◆ WORK REQUEST
Identify and pull out each line of the entries in which "agent" occurs.

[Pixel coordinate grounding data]

*** Block opens ***

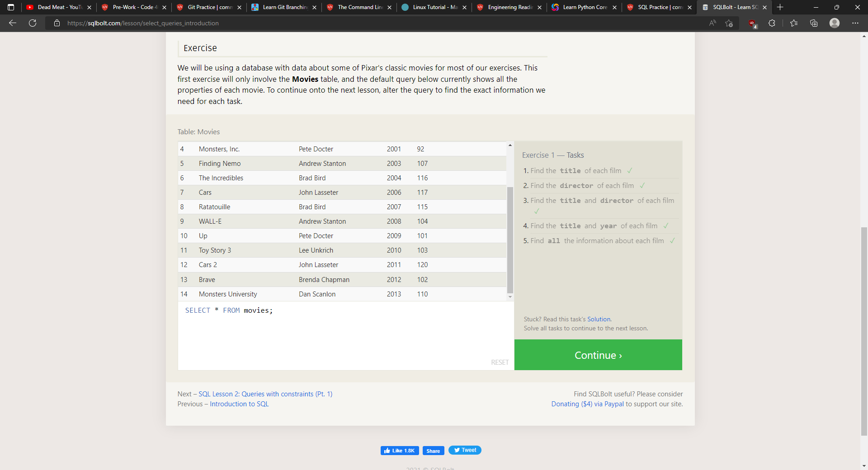Viewport: 868px width, 470px height.
Task: Open the tab actions menu icon
Action: [x=11, y=7]
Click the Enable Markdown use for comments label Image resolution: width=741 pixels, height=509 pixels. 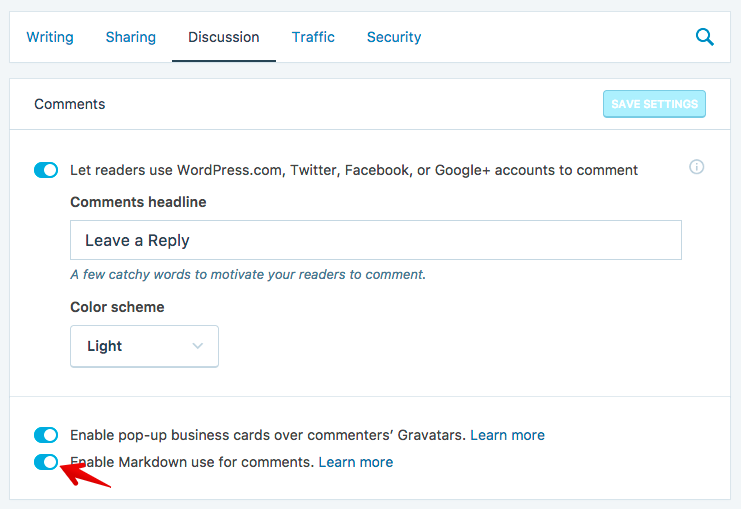tap(192, 462)
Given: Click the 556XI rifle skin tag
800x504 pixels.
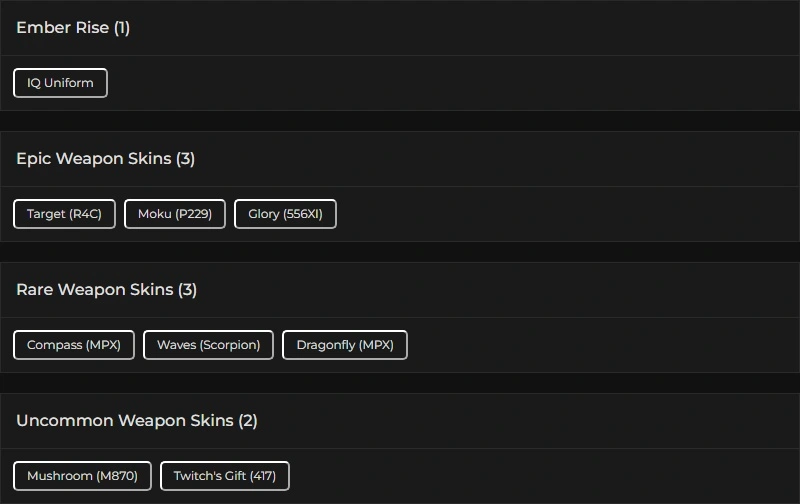Looking at the screenshot, I should 285,214.
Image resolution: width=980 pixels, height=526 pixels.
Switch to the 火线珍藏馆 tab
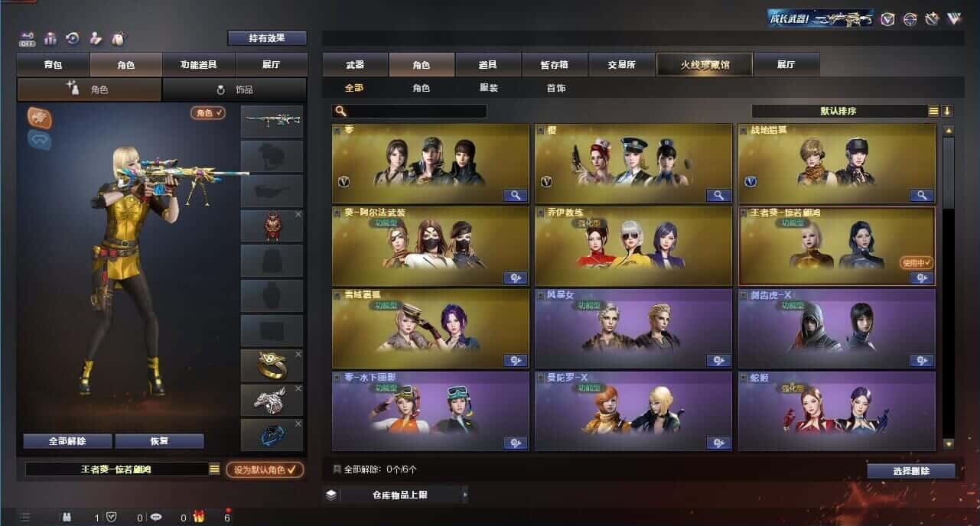coord(705,64)
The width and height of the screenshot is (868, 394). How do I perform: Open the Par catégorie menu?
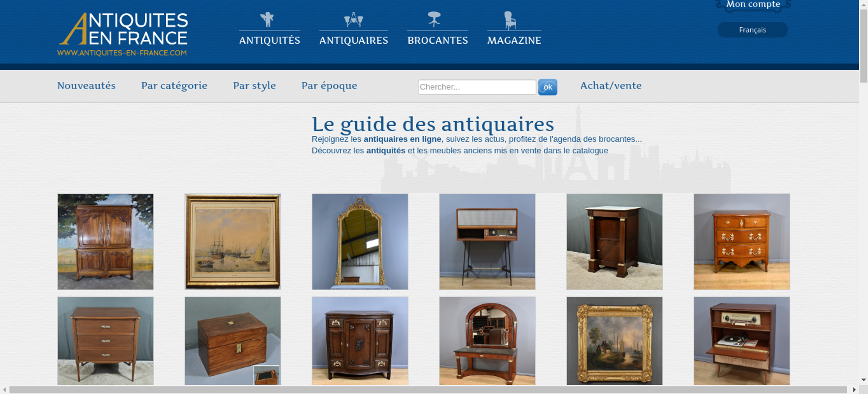pyautogui.click(x=174, y=85)
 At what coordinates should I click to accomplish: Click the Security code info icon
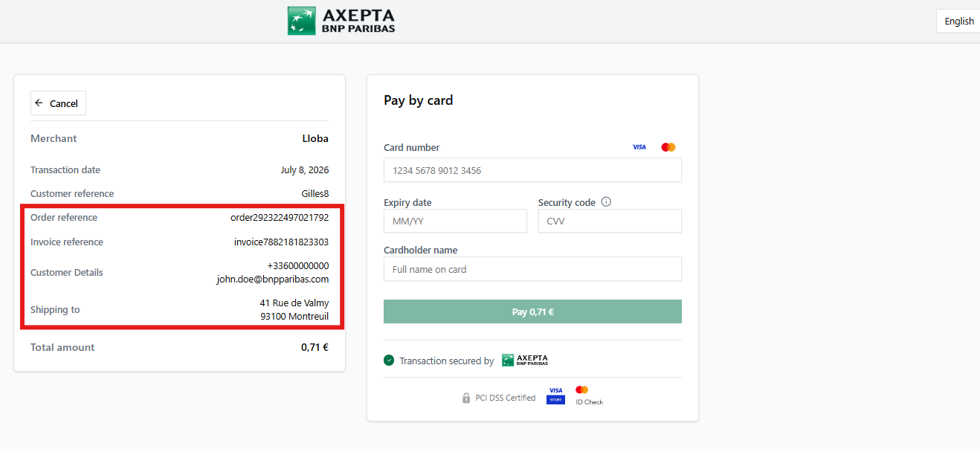coord(606,201)
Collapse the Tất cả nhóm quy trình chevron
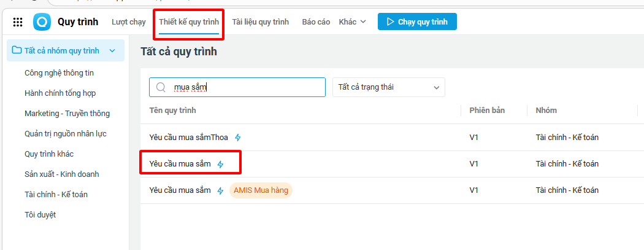Image resolution: width=644 pixels, height=250 pixels. click(112, 51)
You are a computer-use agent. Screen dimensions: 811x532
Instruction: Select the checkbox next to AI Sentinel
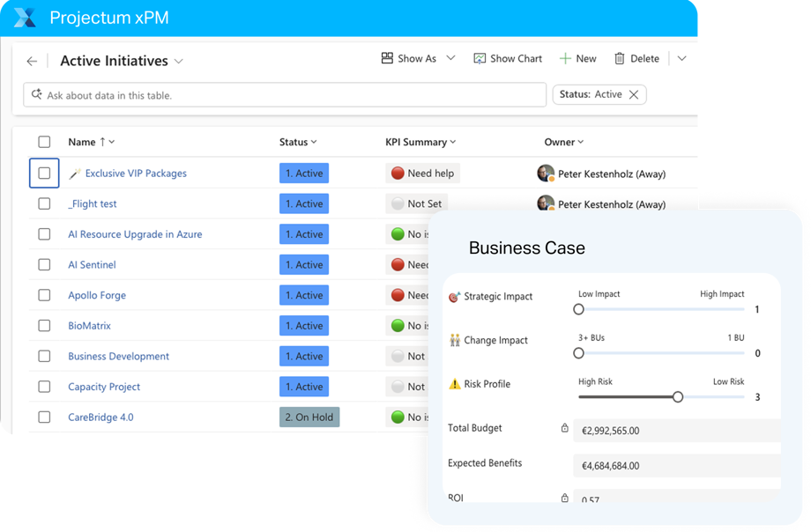pos(44,265)
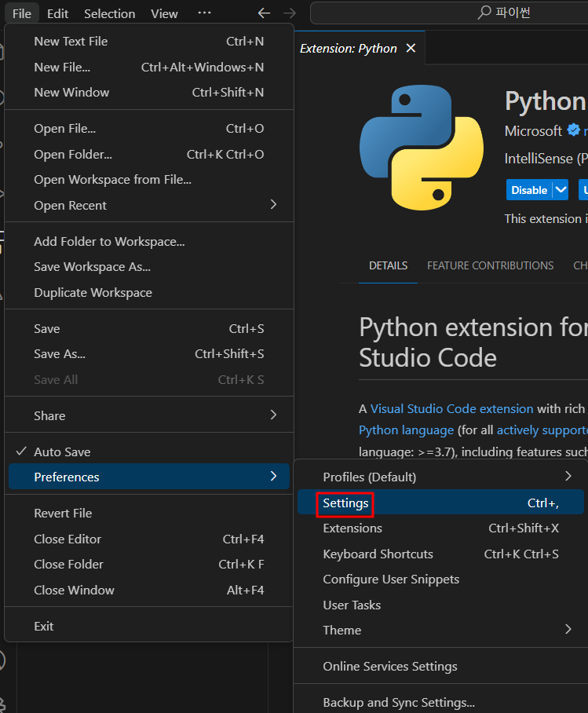This screenshot has width=588, height=713.
Task: Expand the Theme submenu
Action: pyautogui.click(x=568, y=630)
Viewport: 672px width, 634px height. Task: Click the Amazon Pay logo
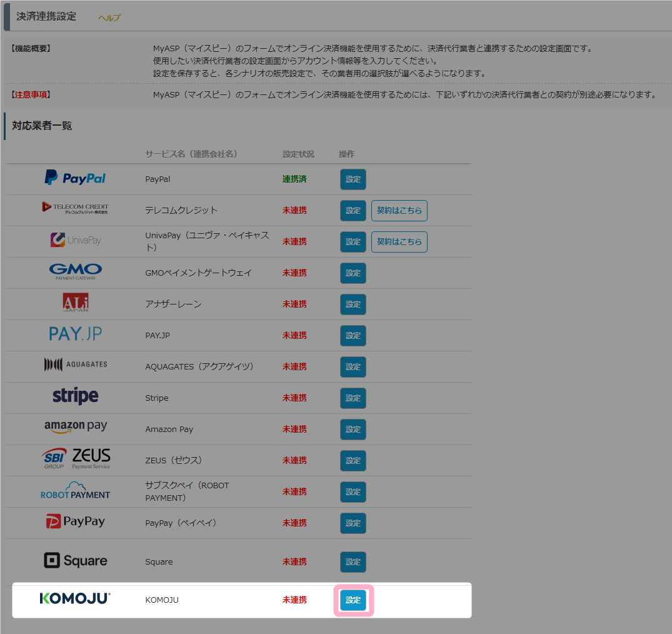[75, 428]
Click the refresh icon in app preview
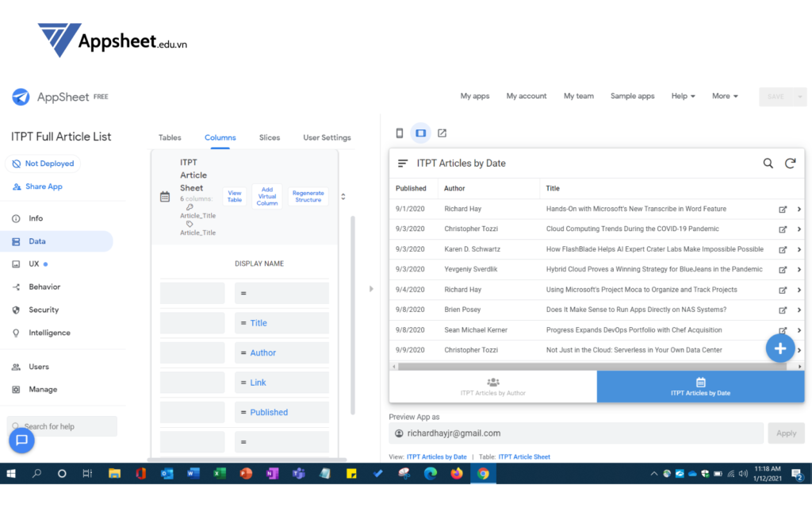Screen dimensions: 812x508 pyautogui.click(x=790, y=164)
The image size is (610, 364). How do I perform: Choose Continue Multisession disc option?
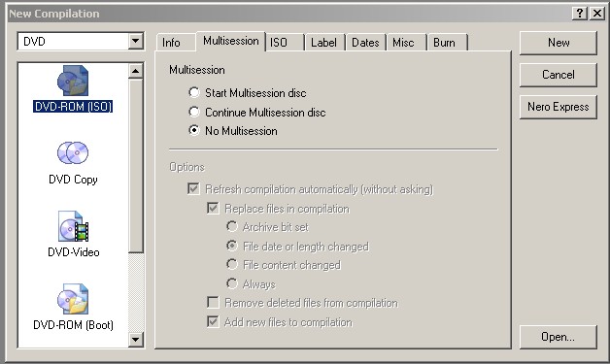coord(194,112)
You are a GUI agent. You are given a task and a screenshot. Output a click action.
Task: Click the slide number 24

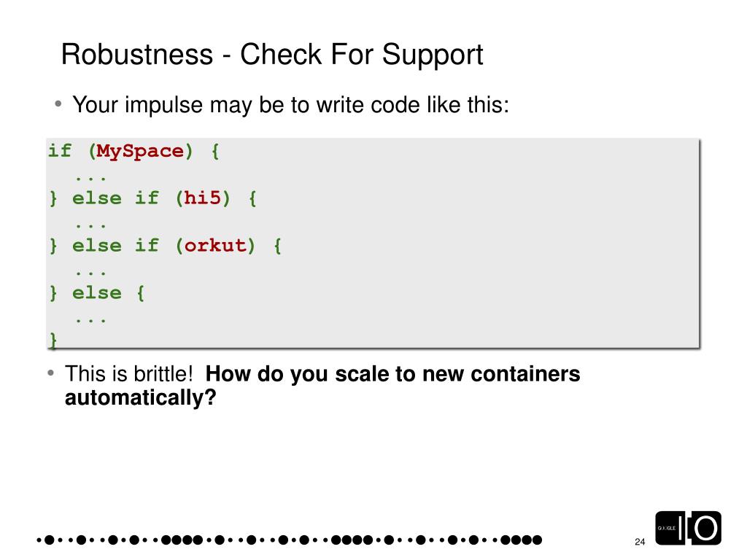click(640, 542)
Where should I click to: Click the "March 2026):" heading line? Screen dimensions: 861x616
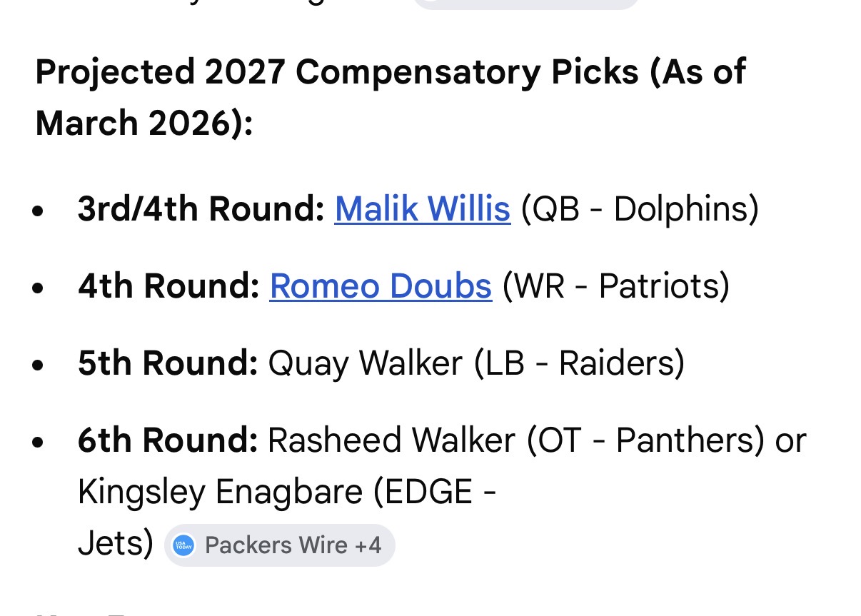[144, 123]
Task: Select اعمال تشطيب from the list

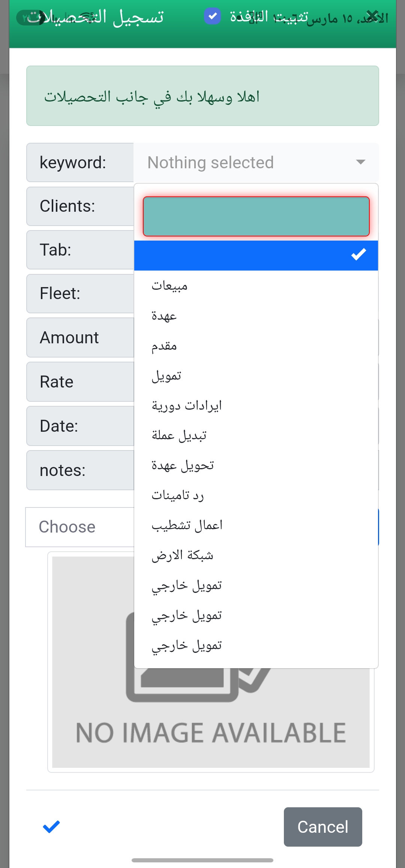Action: tap(187, 525)
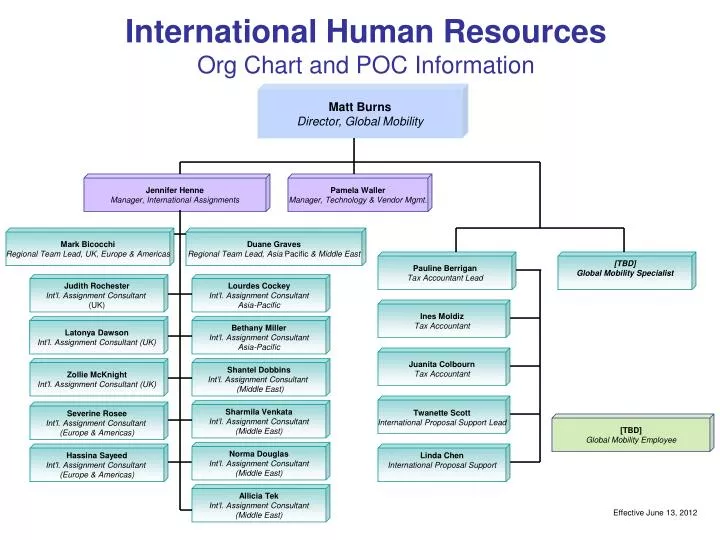This screenshot has width=720, height=540.
Task: Select the Shantel Dobbins box
Action: (261, 378)
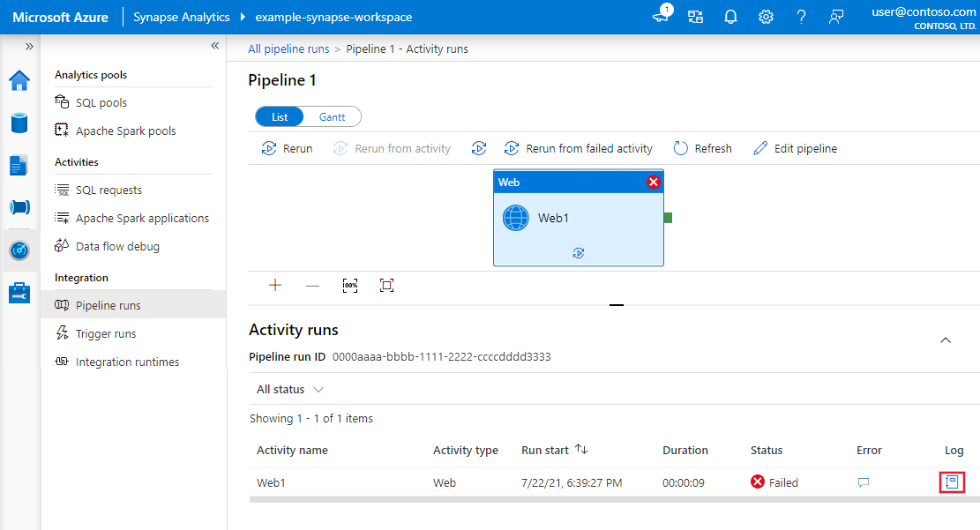Open the error details speech bubble for Web1
This screenshot has height=530, width=980.
[863, 482]
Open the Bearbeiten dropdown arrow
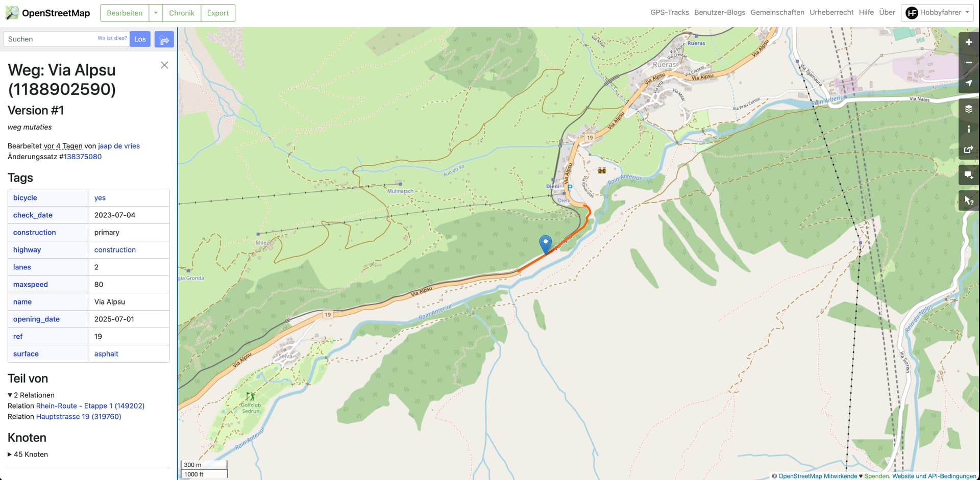 tap(156, 13)
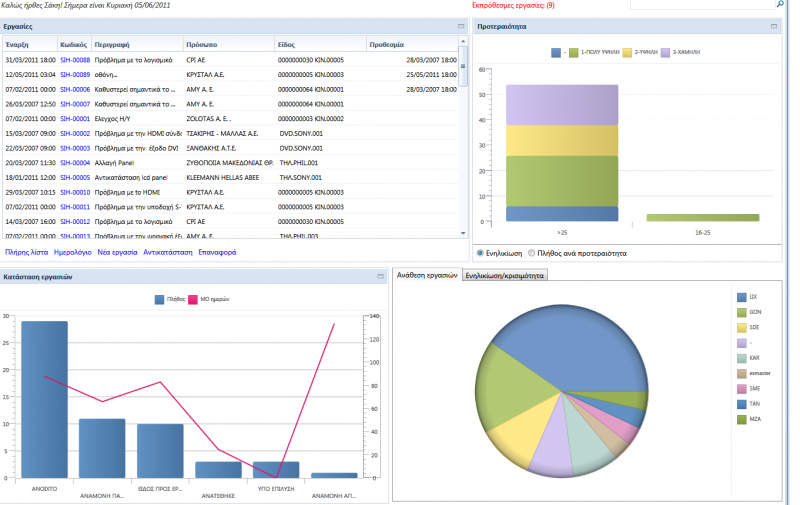Click the ΜΟ ημερών legend swatch
The height and width of the screenshot is (505, 800).
pos(193,299)
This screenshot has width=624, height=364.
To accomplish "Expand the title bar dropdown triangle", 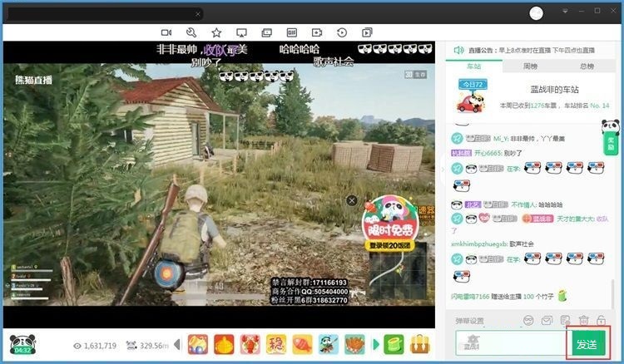I will coord(566,12).
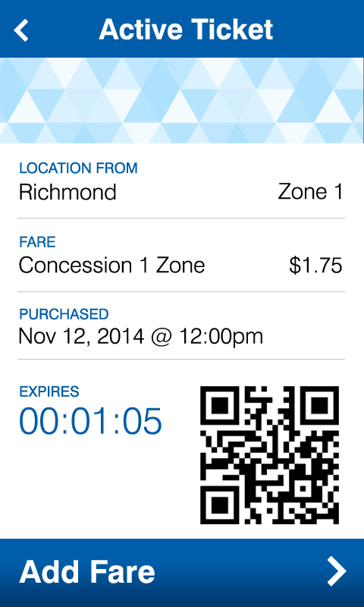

*** Block closes ***

◆ OUTPUT FOR THIS TASK
You are a computer-use agent. Screen dimensions: 811x532
You are a GUI agent. You are given a task and a screenshot. Output a click action.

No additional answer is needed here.